CISAC-Urteil: EuGH sieht keine Kartellabsprachen

Der EuGH hat die CISAC-Entscheidung der EU-Kommission zu Lizenzen für Online-Musikdienste teilweise für nichtig erklärt.
Für Kartellabsprachen, die die EU-Kommission dem internationalen Dachverband CISAC (Confédération internationale des sociétés d’auteurs et compositeurs) und 22 europäischen Verwertungsgesellschaften, darunter auch die GEMA, vorgeworfen hatte, sieht der Gerichtshof der Europäischen Union „keine Anhaltspunkte”, wie es in seiner Pressemitteilung heißt.
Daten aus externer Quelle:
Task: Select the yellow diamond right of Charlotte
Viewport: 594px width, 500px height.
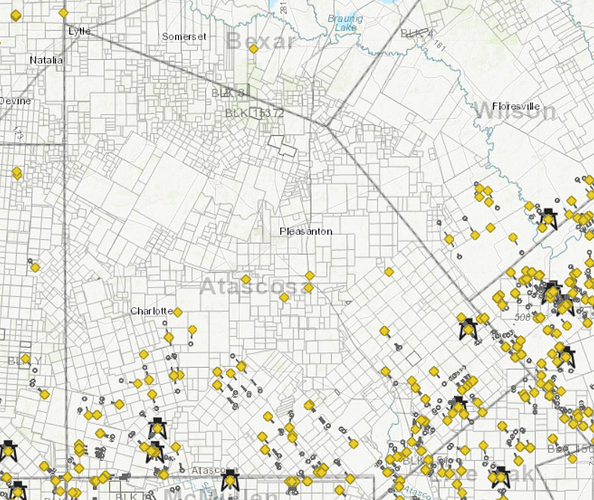Action: click(x=178, y=312)
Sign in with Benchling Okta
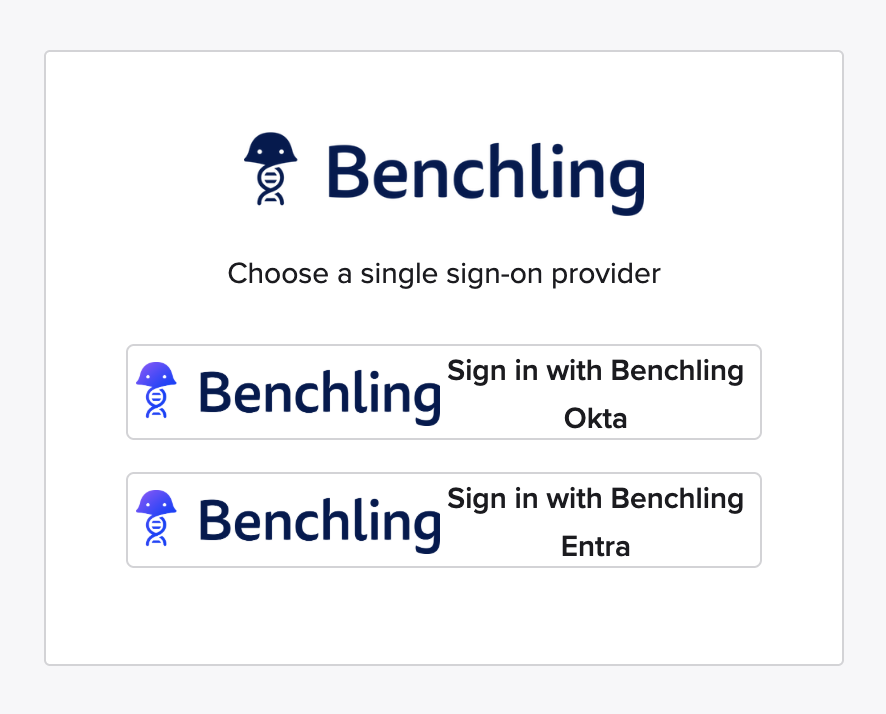Screen dimensions: 886x714 (x=444, y=392)
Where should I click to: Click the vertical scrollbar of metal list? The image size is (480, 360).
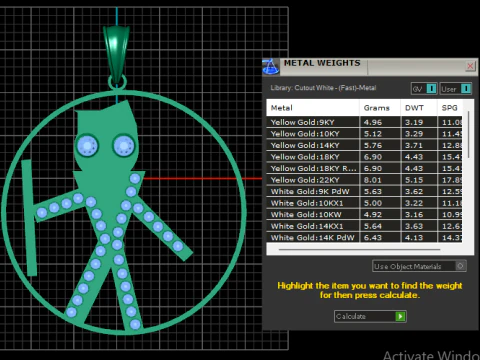pos(468,135)
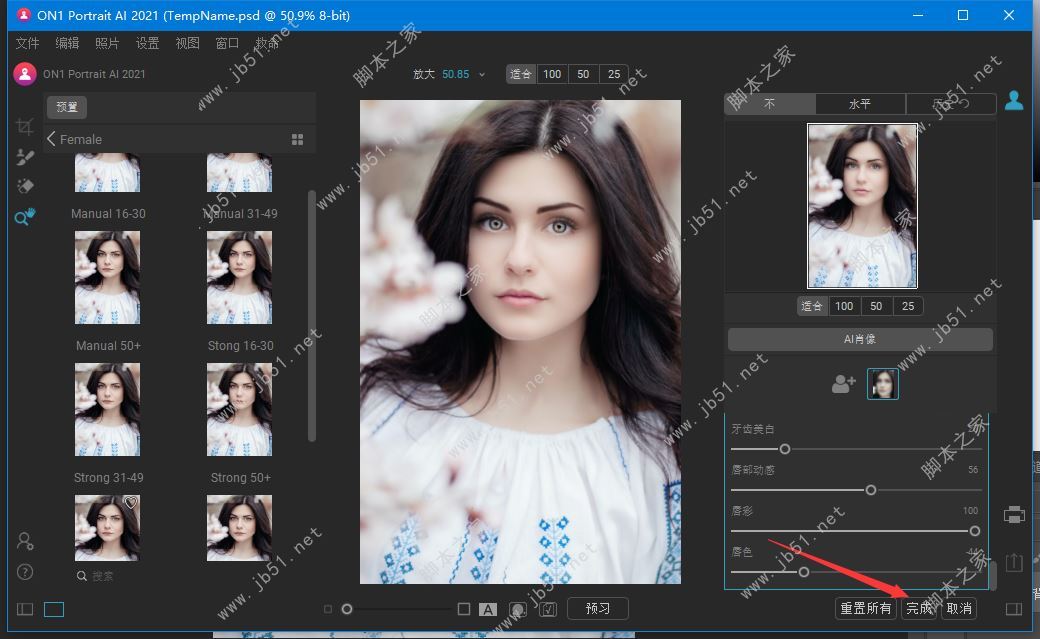
Task: Click the add-person icon in right panel
Action: tap(843, 383)
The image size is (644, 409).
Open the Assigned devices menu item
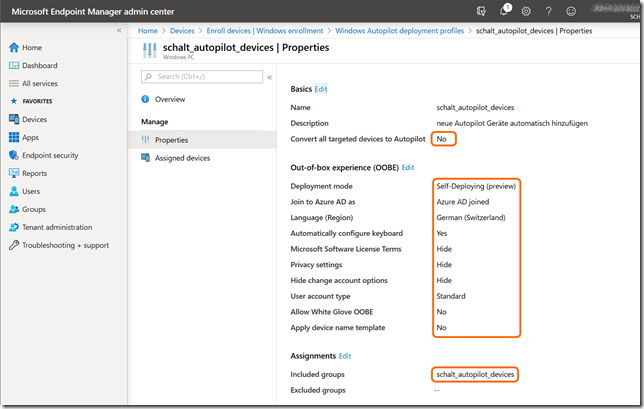coord(182,158)
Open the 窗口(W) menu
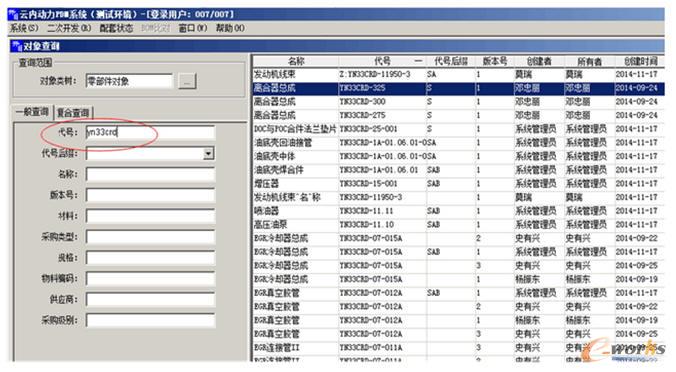Viewport: 676px width, 372px height. (x=193, y=28)
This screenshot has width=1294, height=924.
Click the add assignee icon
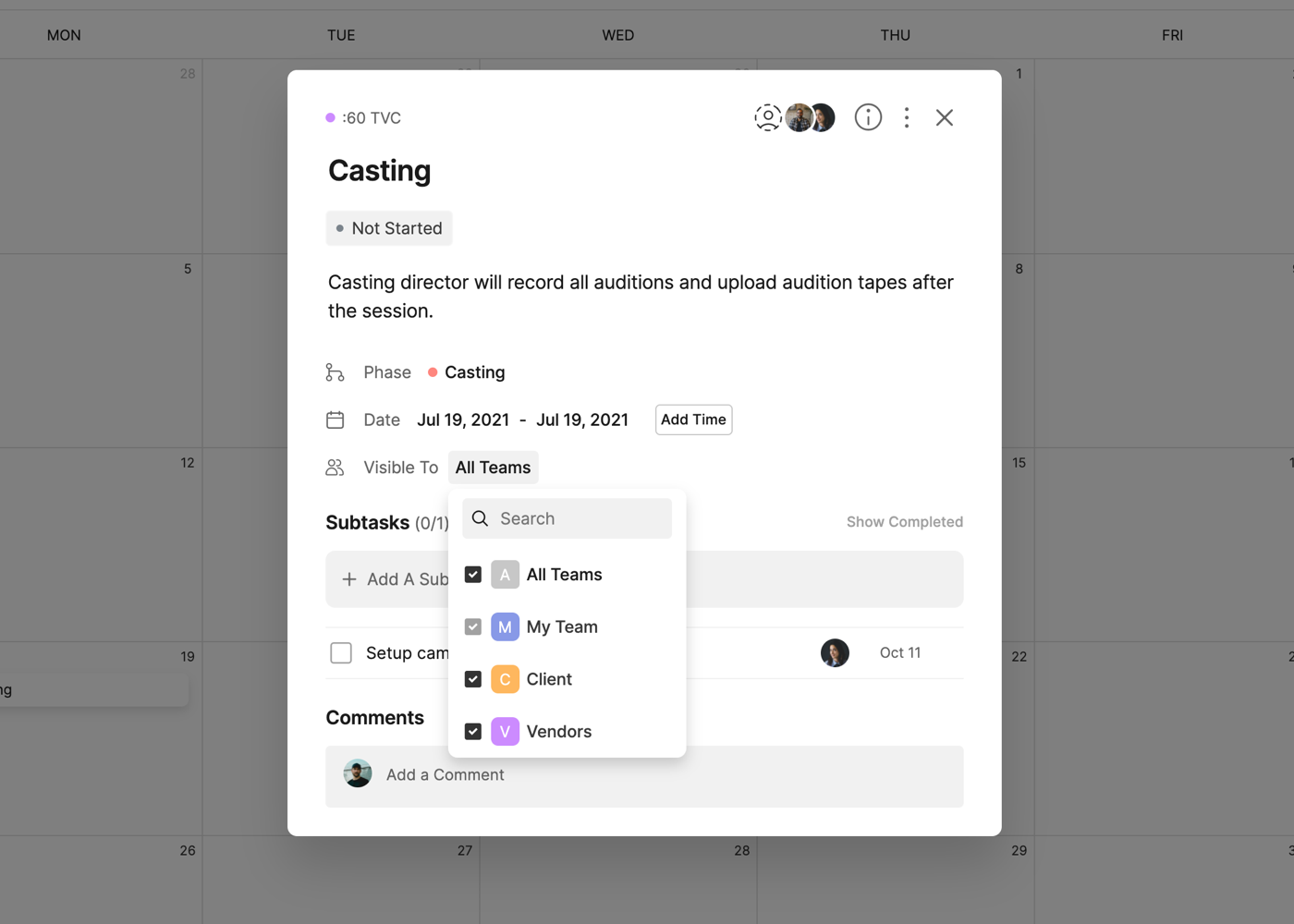click(767, 117)
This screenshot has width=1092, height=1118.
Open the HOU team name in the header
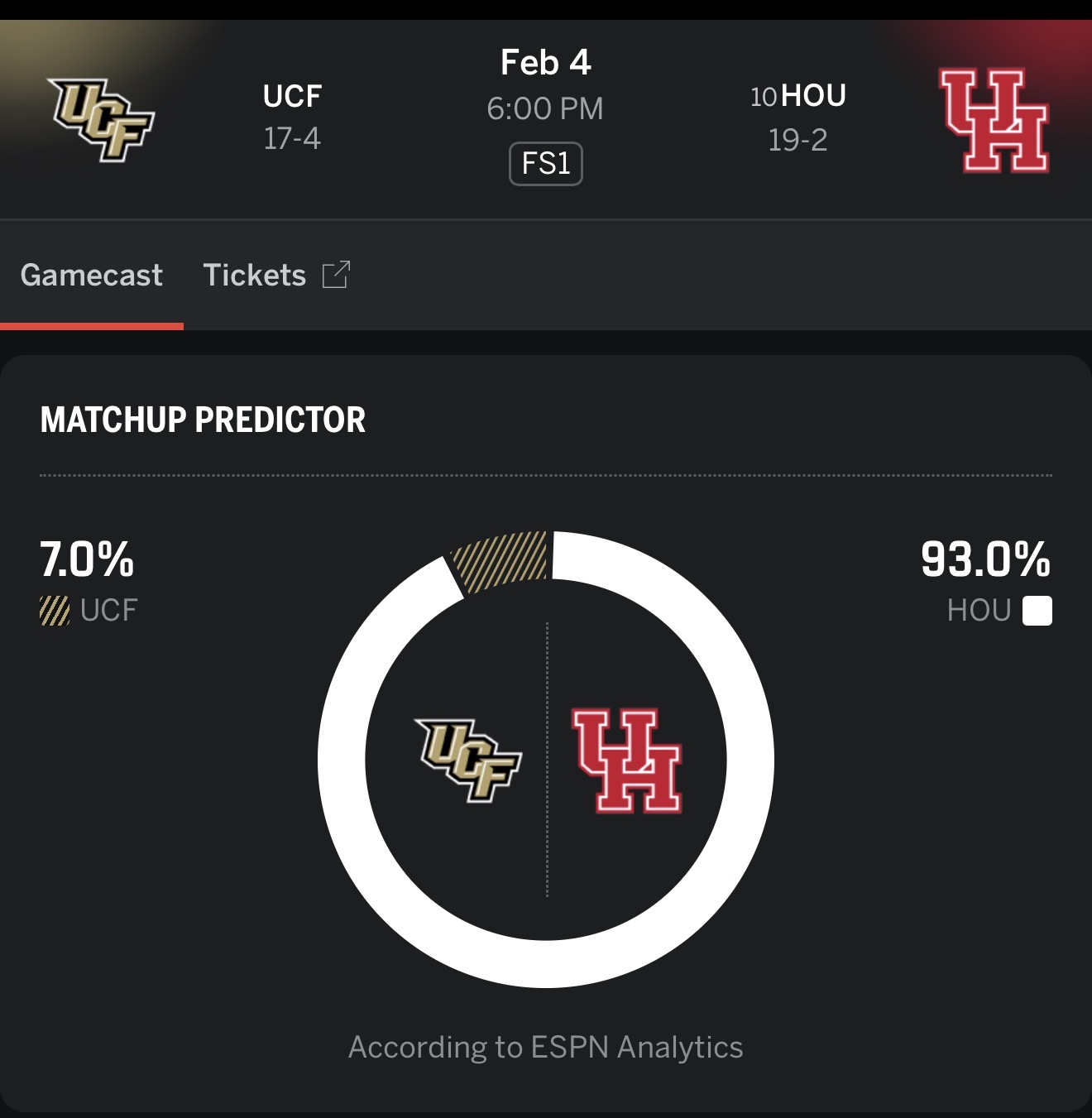click(x=813, y=96)
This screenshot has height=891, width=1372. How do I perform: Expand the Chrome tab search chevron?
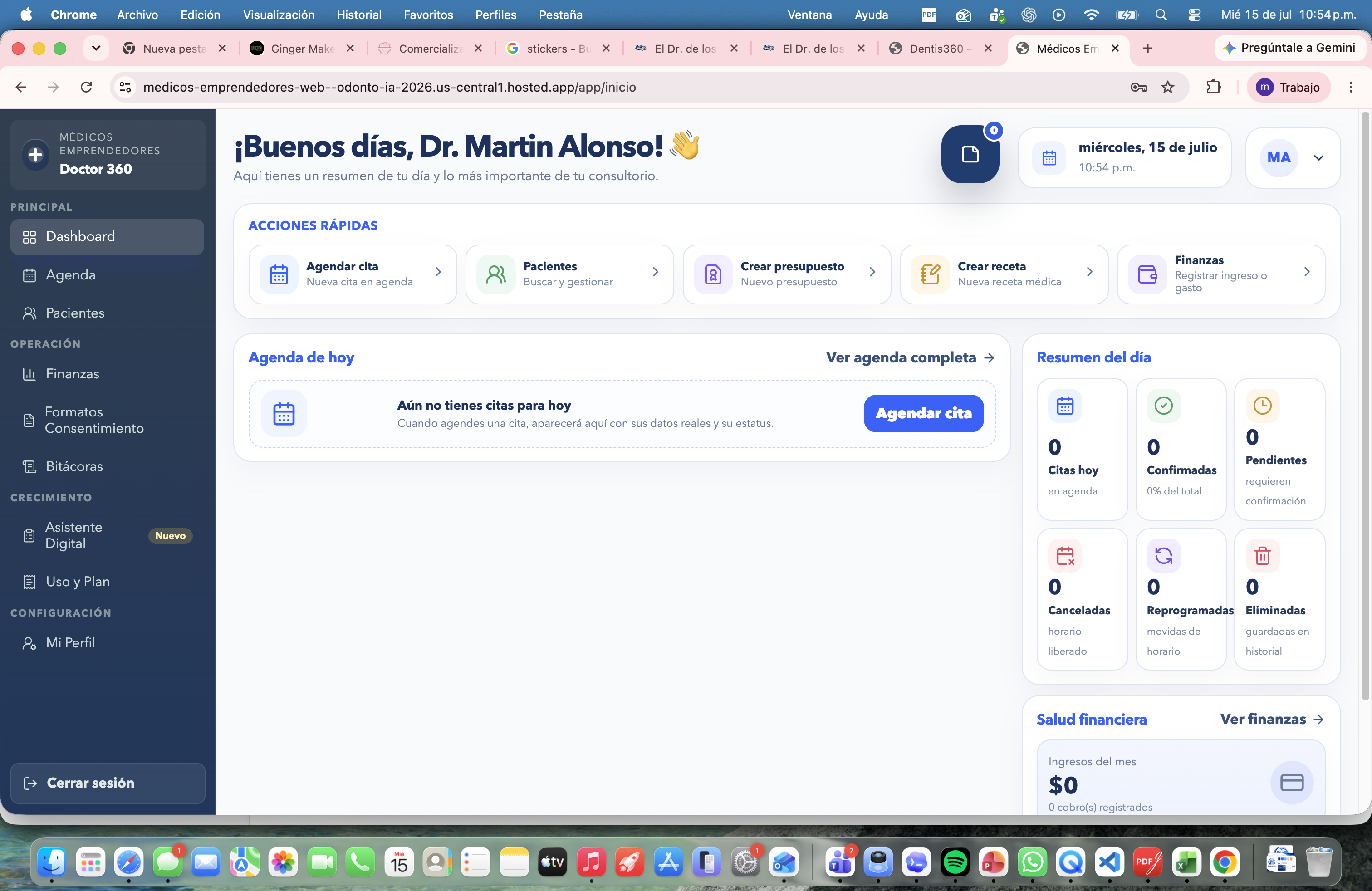click(96, 49)
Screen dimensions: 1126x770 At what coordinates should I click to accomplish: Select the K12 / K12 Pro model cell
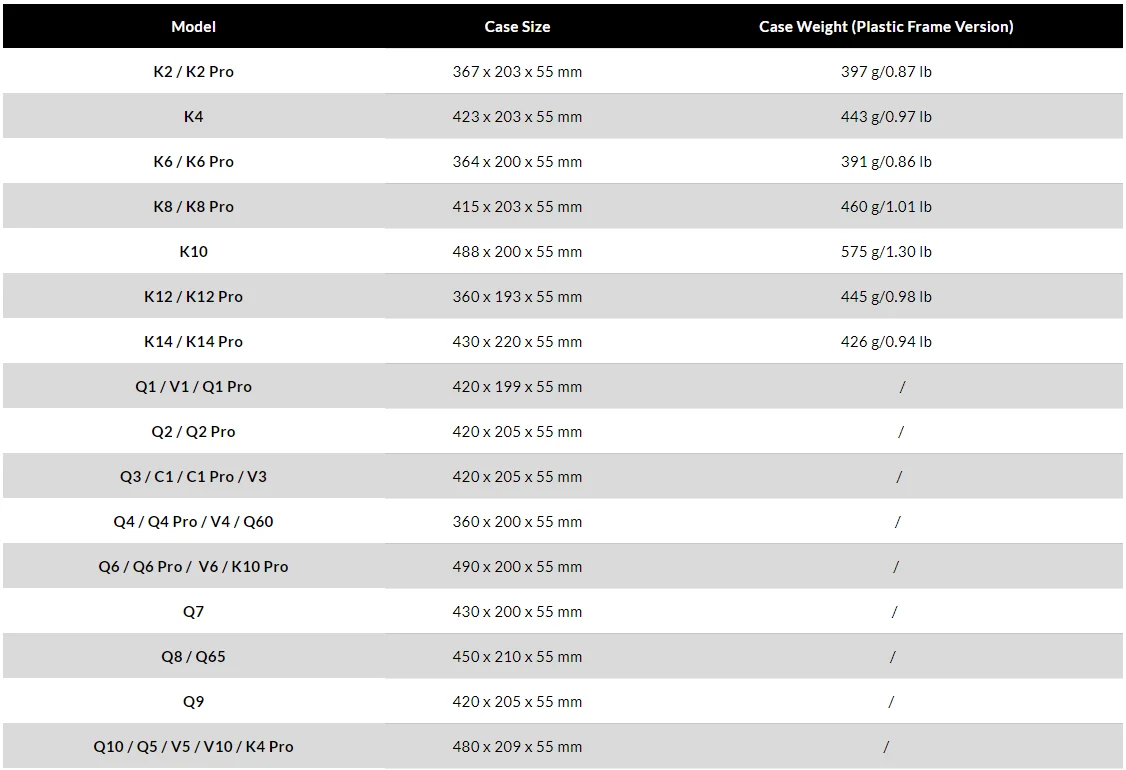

Im Übrigen bestätigte der EuGH in seinem Urteil vom 12. April 2013 (Az.: T-442/08) die Entscheidung der Kommission vom 16. Juli 2008 (COMP/C2/38.698 – CISAC). Für die Verbreitung von Werken über das Internet, per Satellit und Kabel bleibt den Verwertungsgesellschaften demnach ein absoluter Gebietsschutz, ebenso wie Regelungen, die die Mitgliedschaft von Urhebern in mehreren Gesellschaften einschränken, untersagt.
Die CISAC begrüßte das Urteil des Gerichts. „Dies ist eine sehr wichtige Entscheidung für die Urheber und ihre Verwertungsgesellschaften in der gesamten Europäischen Union", sagte Olivier Hinnewinkel, Generaldirektor der CISAC. Der Vorwurf, sie hätten mit Gegenseitigkeitsverträgen wettbewerbswidrige Absprache getroffen, sei damit für nichtig erklärt worden. Die beiden fraglichen Vertragsklauseln (Mitgliedschafts- und Ausschließlichkeitsklausel) habe man ohnehin bereits vor längerem geändert.
Ihre Ziele zur Regelung EU-weiter Lizenzen für Online-Musik verfolgt die EU-Kommission mittlerweile innerhalb der neuen Richtlinie zur kollektiven Rechtewahrnehmung (siehe News vom 19. März 2013).